» **The task**: Could you write out, exactly as they stand, only the lines in the listing below from the line with "Given: Switch to the A-Z sports tab" to the line with "Click the shield", both ends included, without the pictures?

[Start of Attachment]

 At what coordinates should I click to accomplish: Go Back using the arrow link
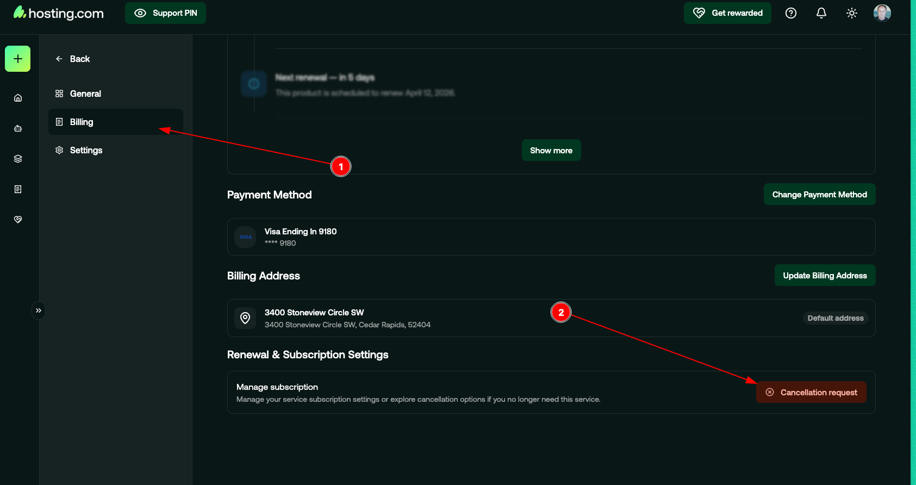point(73,59)
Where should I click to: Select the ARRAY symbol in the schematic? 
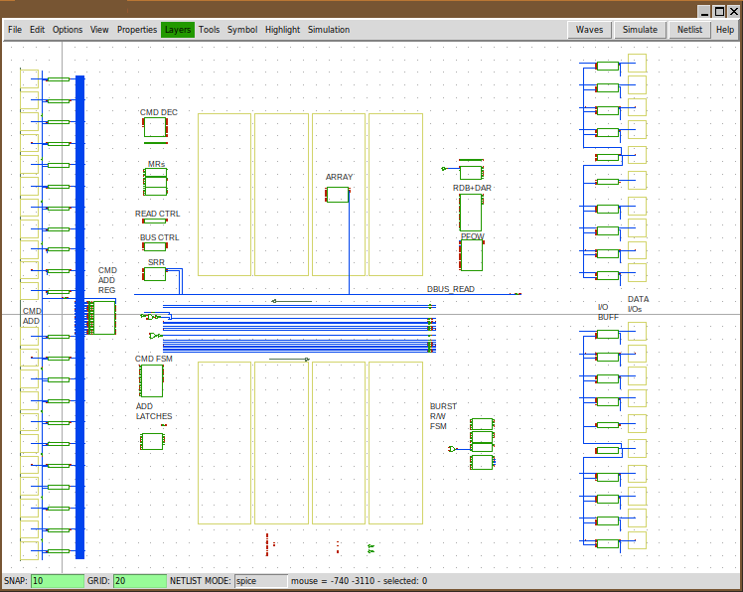[x=339, y=195]
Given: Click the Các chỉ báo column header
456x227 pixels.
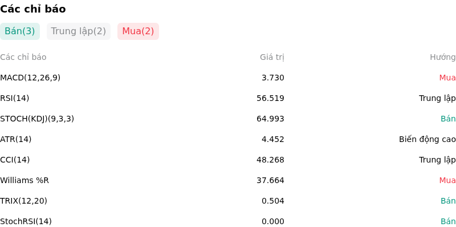Looking at the screenshot, I should 23,58.
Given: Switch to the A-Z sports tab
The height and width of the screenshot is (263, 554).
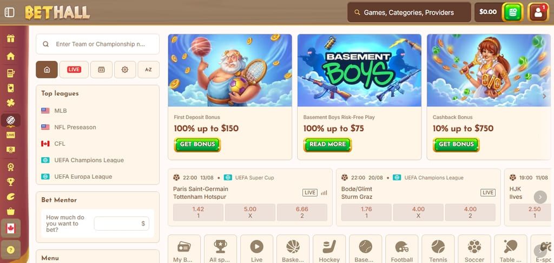Looking at the screenshot, I should [x=148, y=70].
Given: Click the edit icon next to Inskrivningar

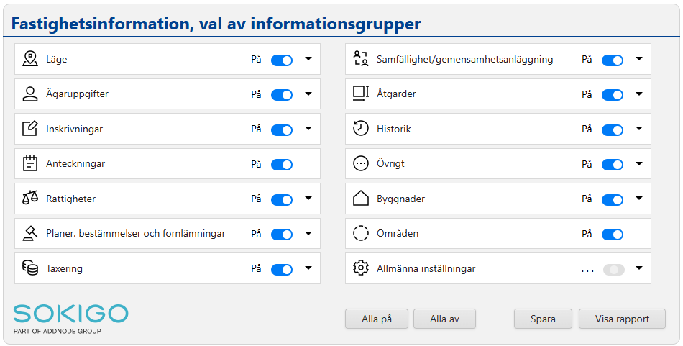Looking at the screenshot, I should point(30,129).
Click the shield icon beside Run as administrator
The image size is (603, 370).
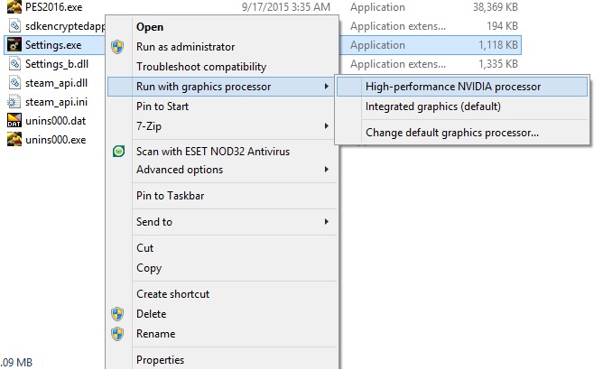pos(117,47)
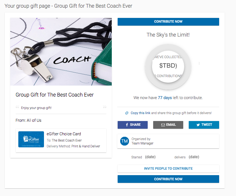Click the TM organizer avatar

(x=125, y=141)
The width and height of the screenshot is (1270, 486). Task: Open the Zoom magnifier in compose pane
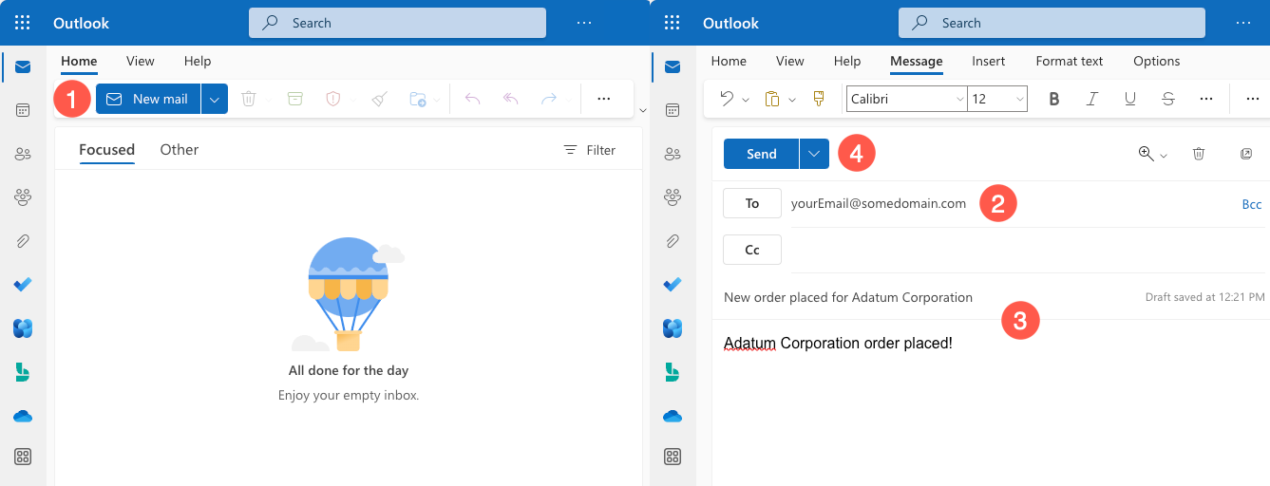pos(1147,154)
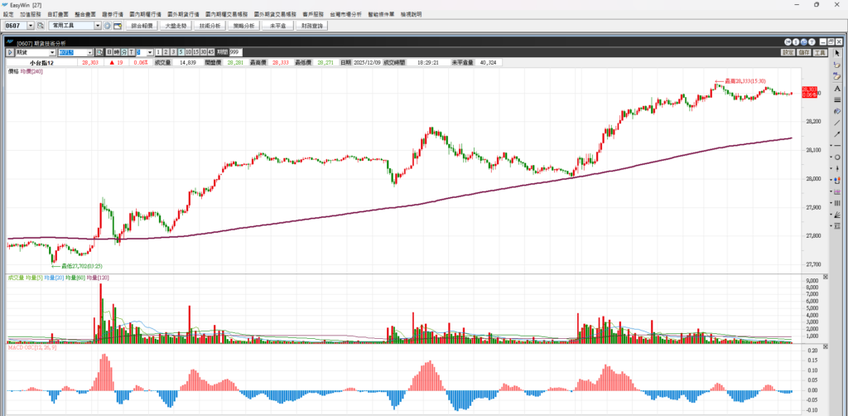This screenshot has height=416, width=848.
Task: Toggle the 5-minute interval button
Action: point(180,52)
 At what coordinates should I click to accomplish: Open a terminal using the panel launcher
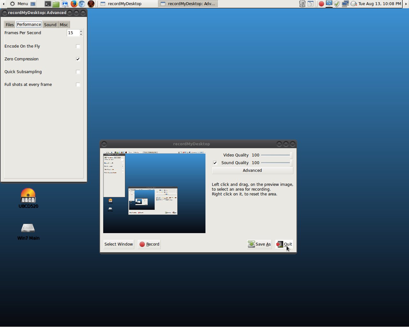pos(48,4)

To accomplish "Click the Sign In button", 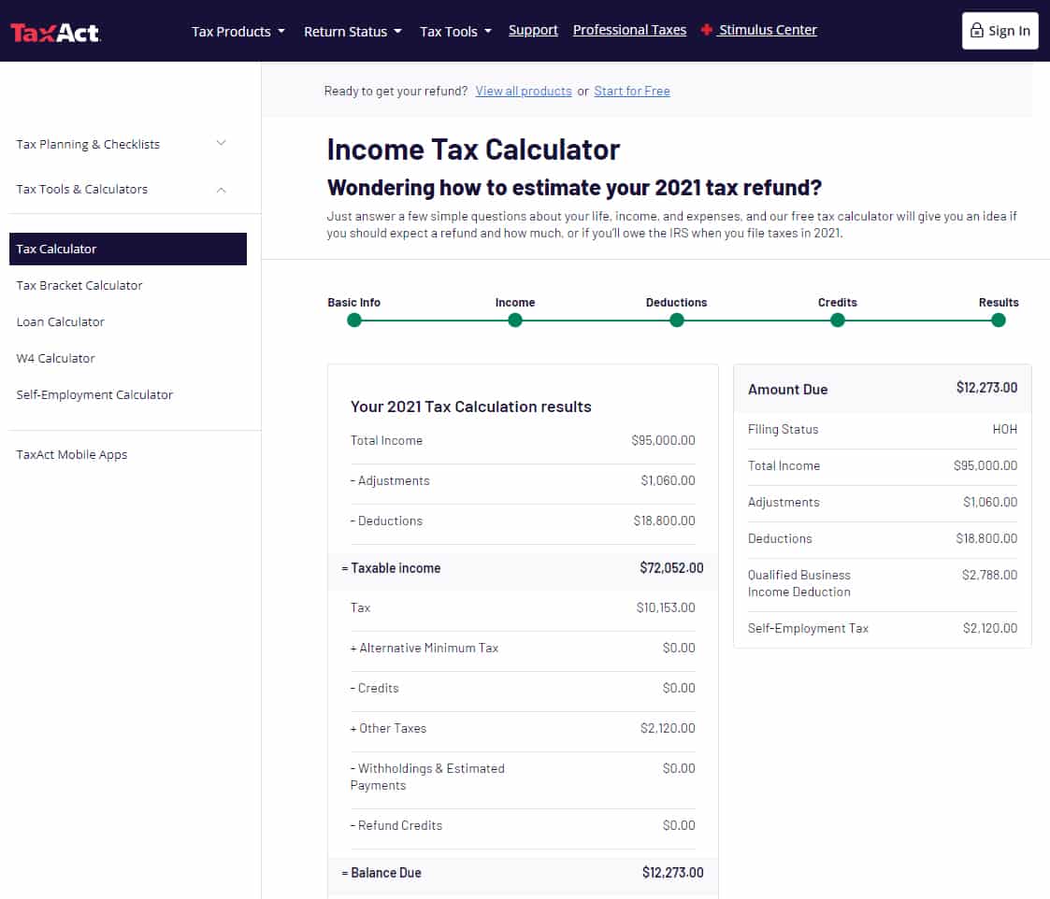I will coord(1000,30).
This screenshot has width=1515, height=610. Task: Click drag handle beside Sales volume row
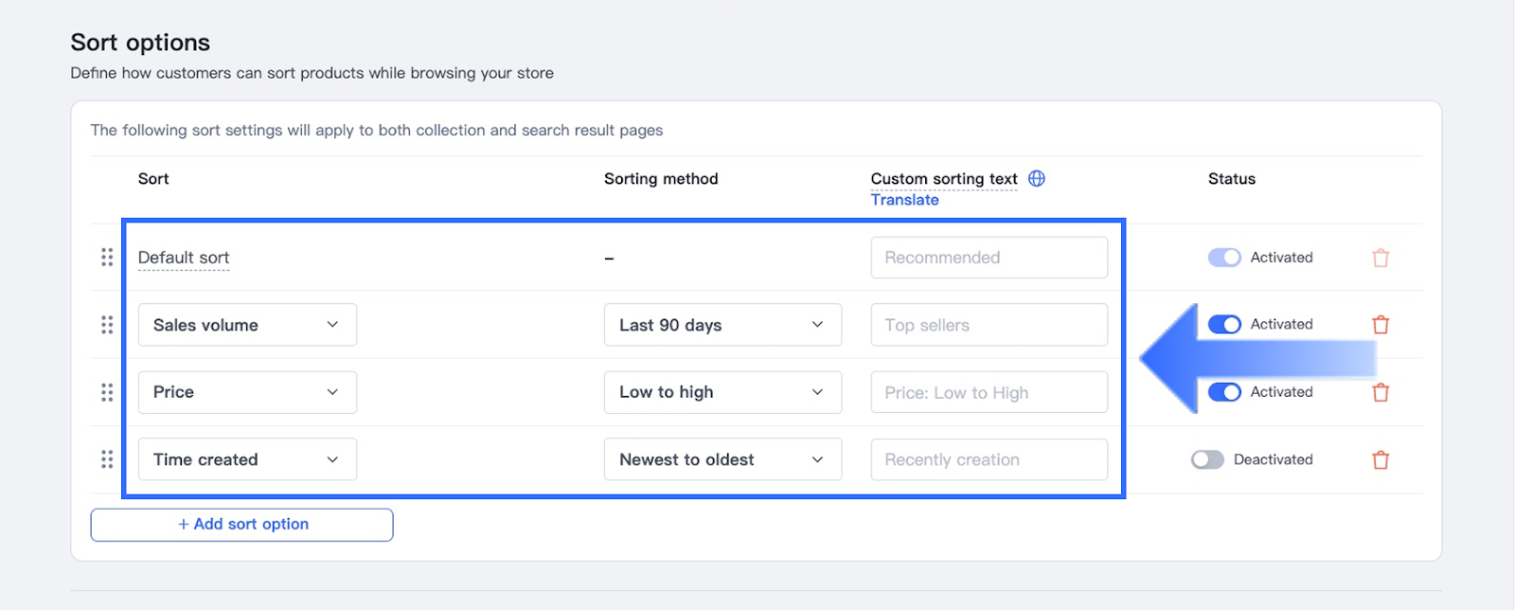(107, 325)
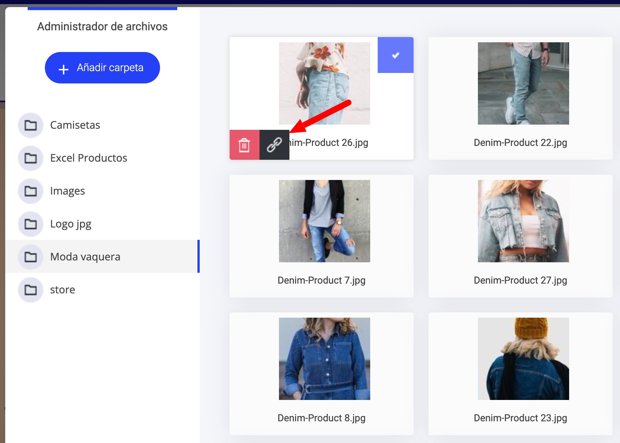Click the Images folder icon
The height and width of the screenshot is (443, 620).
(x=31, y=191)
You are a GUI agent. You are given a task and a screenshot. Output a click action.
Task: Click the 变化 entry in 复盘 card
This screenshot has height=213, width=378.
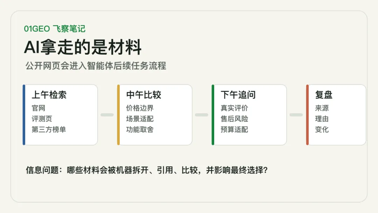click(x=322, y=130)
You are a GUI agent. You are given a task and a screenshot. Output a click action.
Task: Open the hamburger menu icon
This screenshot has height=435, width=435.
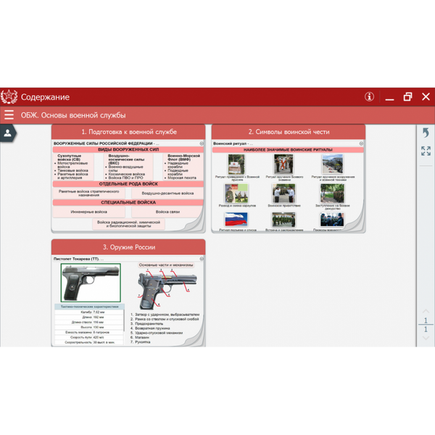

[End of Attachment]

» **Answer to this exercise**:
Given: Switch to the A-Z sports tab
The height and width of the screenshot is (263, 554).
Looking at the screenshot, I should [x=148, y=70].
Given: Click the edit icon next to Inskrivningar

Looking at the screenshot, I should point(30,129).
Click the shield icon beside Run as administrator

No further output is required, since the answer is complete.